Exercise: From the line containing "Instruction: Click reorder" to the last line of the data, both included, transcribe each line exactly, leaving out pictures and adding nothing.

Information given:

-.-.-

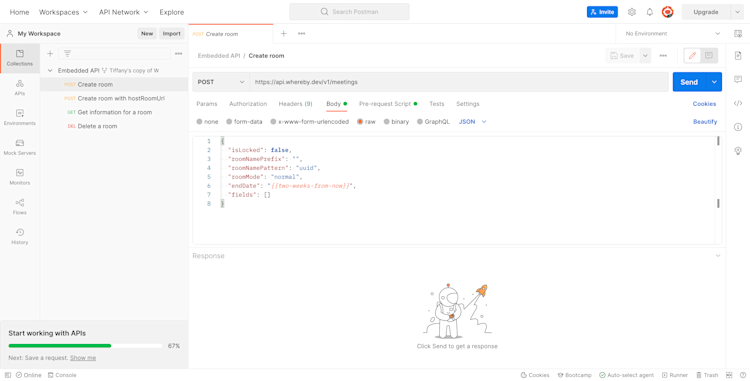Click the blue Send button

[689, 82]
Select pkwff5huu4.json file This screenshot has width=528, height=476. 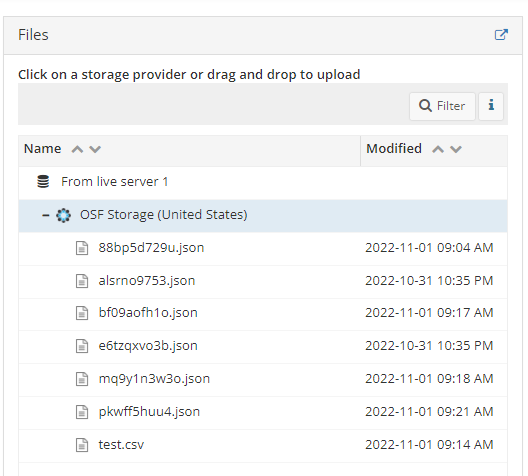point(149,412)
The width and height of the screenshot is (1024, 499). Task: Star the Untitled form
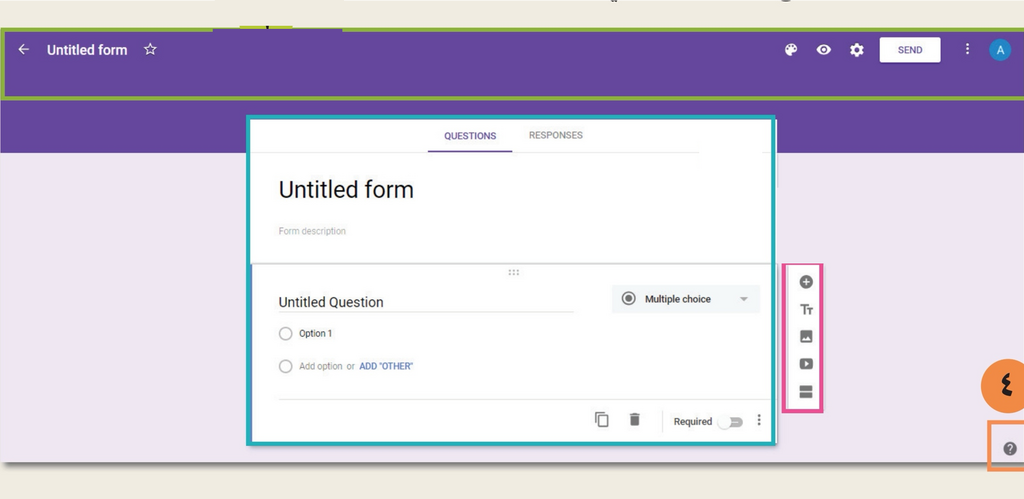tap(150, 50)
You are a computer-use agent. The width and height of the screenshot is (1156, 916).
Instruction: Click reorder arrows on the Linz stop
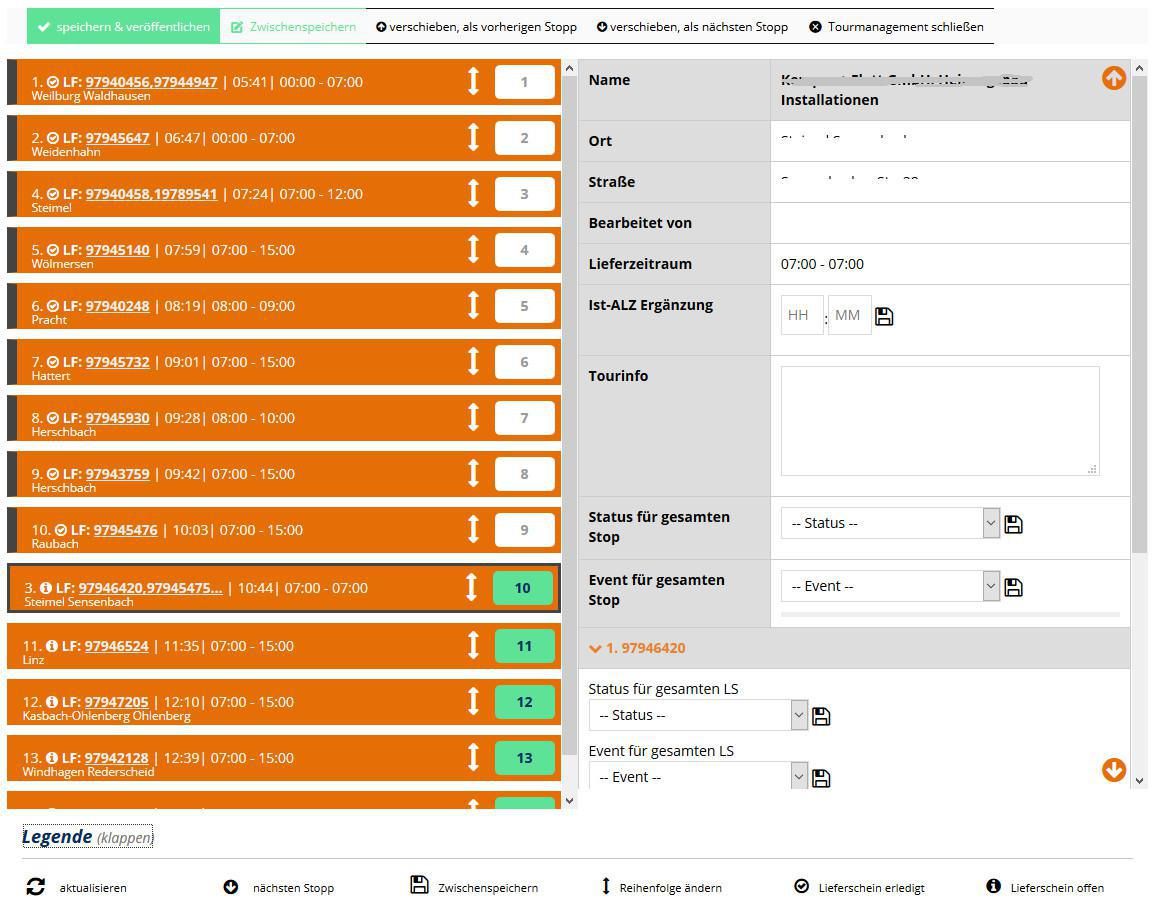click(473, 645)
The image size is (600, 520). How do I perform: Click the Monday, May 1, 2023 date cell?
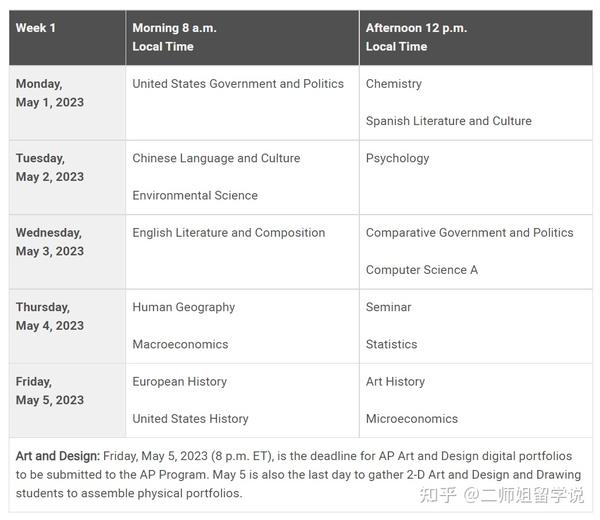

-.-.-

Your response:
Instruction: Click reorder arrows on the Linz stop
click(473, 645)
The image size is (600, 520). How do I perform: Click the Monday, May 1, 2023 date cell?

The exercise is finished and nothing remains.